» **The task**:
Exactly the line with "Task: Tap the walking person balanced icon" and the lines that follow it, through the closing line of the entries, should be restated, with nothing left out or added.

- - - - - - -

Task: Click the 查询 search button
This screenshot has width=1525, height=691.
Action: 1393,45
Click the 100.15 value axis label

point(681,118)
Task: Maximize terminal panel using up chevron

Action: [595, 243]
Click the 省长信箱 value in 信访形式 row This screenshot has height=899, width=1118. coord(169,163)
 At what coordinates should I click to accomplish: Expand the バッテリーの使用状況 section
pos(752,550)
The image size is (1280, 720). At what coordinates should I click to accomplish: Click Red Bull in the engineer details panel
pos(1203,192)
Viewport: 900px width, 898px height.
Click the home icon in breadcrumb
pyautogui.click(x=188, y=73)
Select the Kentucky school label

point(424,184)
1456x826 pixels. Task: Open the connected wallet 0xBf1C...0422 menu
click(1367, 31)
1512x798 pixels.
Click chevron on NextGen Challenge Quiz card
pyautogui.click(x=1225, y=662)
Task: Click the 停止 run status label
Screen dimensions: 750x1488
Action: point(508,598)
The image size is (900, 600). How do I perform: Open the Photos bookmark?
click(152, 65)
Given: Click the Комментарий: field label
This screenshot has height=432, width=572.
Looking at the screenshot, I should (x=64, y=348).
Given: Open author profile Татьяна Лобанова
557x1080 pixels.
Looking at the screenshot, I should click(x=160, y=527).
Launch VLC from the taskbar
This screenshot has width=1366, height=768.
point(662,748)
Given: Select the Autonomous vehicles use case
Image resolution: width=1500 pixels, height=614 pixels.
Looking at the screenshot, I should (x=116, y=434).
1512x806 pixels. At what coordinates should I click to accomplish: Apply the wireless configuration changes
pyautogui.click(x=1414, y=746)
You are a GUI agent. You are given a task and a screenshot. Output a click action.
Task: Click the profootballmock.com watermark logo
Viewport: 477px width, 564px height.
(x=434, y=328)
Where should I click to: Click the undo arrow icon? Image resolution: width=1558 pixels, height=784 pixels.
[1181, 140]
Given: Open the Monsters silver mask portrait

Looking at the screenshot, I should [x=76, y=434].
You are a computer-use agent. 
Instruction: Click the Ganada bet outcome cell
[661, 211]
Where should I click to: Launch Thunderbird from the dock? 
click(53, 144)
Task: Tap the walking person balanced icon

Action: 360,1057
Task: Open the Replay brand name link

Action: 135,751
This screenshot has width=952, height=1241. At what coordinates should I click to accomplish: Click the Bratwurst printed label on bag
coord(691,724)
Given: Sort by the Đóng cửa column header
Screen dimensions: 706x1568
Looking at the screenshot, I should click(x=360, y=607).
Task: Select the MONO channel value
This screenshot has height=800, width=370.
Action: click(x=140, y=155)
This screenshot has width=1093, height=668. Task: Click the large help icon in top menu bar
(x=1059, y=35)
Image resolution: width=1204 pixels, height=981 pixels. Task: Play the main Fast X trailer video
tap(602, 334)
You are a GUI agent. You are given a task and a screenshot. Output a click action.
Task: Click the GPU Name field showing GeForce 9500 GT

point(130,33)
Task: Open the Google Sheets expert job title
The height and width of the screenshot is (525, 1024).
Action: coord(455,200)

- - - - - - -

» **Response to this task**:
Task: Tap the walking person balanced icon

Action: 360,1057
Task: Open the Replay brand name link

Action: 135,751
This screenshot has width=952, height=1241. At what coordinates should I click to accomplish: Click the Bratwurst printed label on bag
coord(691,724)
Given: Sort by the Đóng cửa column header
Screen dimensions: 706x1568
Looking at the screenshot, I should click(x=360, y=607).
Task: Select the MONO channel value
This screenshot has height=800, width=370.
Action: click(x=140, y=155)
This screenshot has width=1093, height=668. Task: Click the large help icon in top menu bar
(x=1059, y=35)
Image resolution: width=1204 pixels, height=981 pixels. Task: Play the main Fast X trailer video
tap(602, 334)
You are a GUI agent. You are given a task and a screenshot. Output a click action.
Task: Click the GPU Name field showing GeForce 9500 GT

point(130,33)
Task: Open the Google Sheets expert job title
The height and width of the screenshot is (525, 1024).
Action: coord(455,200)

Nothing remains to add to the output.